Soon, she was mewling and swinging her hips helplessly. When he caught the hot knot of her clitoris between his lips and stabbed it repeatedly with the point of his tongue, her buttocks clenched in his palms before she ground down into him and keened, “Nate!”

Yeah, baby, it’s Nate
, he thought with deep, male satisfaction.
It’s Nate giving you this wild pleasure. It’s Nate making you melt.

And it was a melting, a sweet feminine dissolve.

When the last vestiges of orgasm shivered through her, she pushed up, caught her lower lip between her teeth, and grinned down at him.

Uh-oh. There was that look again.

Before he had time to protest, she scooted down, straddled his hips, and sank onto him in one hard stroke that had his fingers digging into the soft flesh of her hips. She leaned forward to brace her palms on the bed above his shoulders and dipped her tongue between his lips.

“Mmm, I taste good on you,” she purred, and he couldn’t help but wholeheartedly agree. “And you’re going to taste good on me, too.” He groaned at the thought of her sucking him into the hot, wet world of her mouth. “But for right now, I have something different in mind.”

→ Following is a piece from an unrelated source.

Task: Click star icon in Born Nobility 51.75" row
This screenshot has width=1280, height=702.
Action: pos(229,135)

She gave his lips one final nip before she pushed up from his chest, and he could see the wickedly mischievous light shining in her slumberous eyes. Then she reached back, cupped his heavily aching balls, and swiveled her hips back and forth in a vigorous stroking that brought new meaning to the word
pleasure
.

Groaning and grinding his jaw hard enough to pulverize stone, he simply held on for the ride.

Chapter Sixteen

“General Fuller just got off the horn with the Jacksonville PD. The FBI has taken over the case of the dead guy in the Morgans’ yard. The Bureau is spreading around the story it was a mob hit,” Ozzie informed Frank while leaning against the same doorjamb Becky had leaned against not six hours earlier.

“Hmph,” Frank shook his head, idly spinning his KA-BAR in a circle on his desk. It was a destructive habit, one that’d worn a smooth spot in the varnish beside the coaster he used for his coffee mug—which sort of made the coaster superfluous, given there was really no need to protect the finish on his already wrecked desk. “At least the FBI is proving to be valuable for something. Any idea who the guy was?”

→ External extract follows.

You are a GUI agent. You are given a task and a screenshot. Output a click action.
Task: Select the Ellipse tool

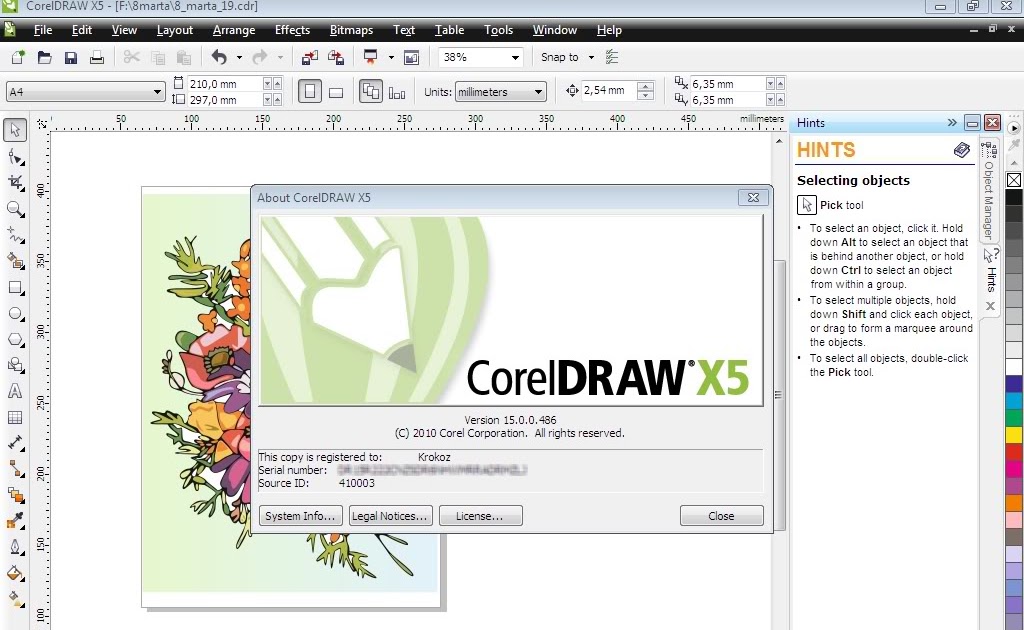coord(14,313)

“Not yet. They’re running his prints as we speak. As soon as they know something, they’ll contact the General, and he’ll forward on the Intel.” The kid angled his head and took a hesitant step into Frank’s office. He shuffled back and forth on the balls of his feet, looking like he was about to burst.

“Spit it out,” Frank grumbled, giving the knife another spin and watching the overhead lights glint off the long blade.

“What’d you do to Rebel?”

Well
that
had his eyes pinging up to Ozzie’s youthfully obdurate face.

Great. Just…grrrreat
.
This was exactly what he didn’t need tonight. One more person questioning him about what he’d done to Becky. Patti had already nearly flayed him alive with her surprisingly sharp tongue. It was a wonder he had any skin left.

“Who says I did anything to her?”

The kid straightened his lean shoulders and took another step inside the room. If Frank wasn’t mistaken, Ozzie looked like he really wanted to offer him an ol’ fashioned five-finger sandwich.

He lifted a brow in warning. “You’re gonna want to reconsider whatever it is you’re thinking about doing, kid.”

“You made her cry,” Ozzie accused, puffing himself up like a goddamned peacock. Frank suddenly felt every single one of his hard-lived years. “She tried to hide it when she came down to finish up the electrical on the Hawk, but I could tell. She’d been bawling her head off. And this isn’t the first time it’s happened.”

Shit, he didn’t want to know that. It only made him feel guilty, which, in turn, pissed him off. He was doing this for Becky’s own good. Couldn’t anyone but him see that?

“Well, sometimes life’s a bitch and then you die,” he snarled, mad at himself for feeling guilty, mad at Rebel for putting him in this goddamned situation to begin with, and mad as hell at Ozzie for questioning his decisions. Because that only made
him
start to question his decisions…

No.
No
. In this instance he was right, damnit!

Slapping his palm on his spinning knife, he stopped it mid-twirl and lifted his shirt to slide the wickedly sharp blade into the custom-made sheath attached to his waistband. “She needs to toughen up if she’s going to keep working with us. I can’t be pussyfooting around her all the time, scared I’m going to hurt her feelings.”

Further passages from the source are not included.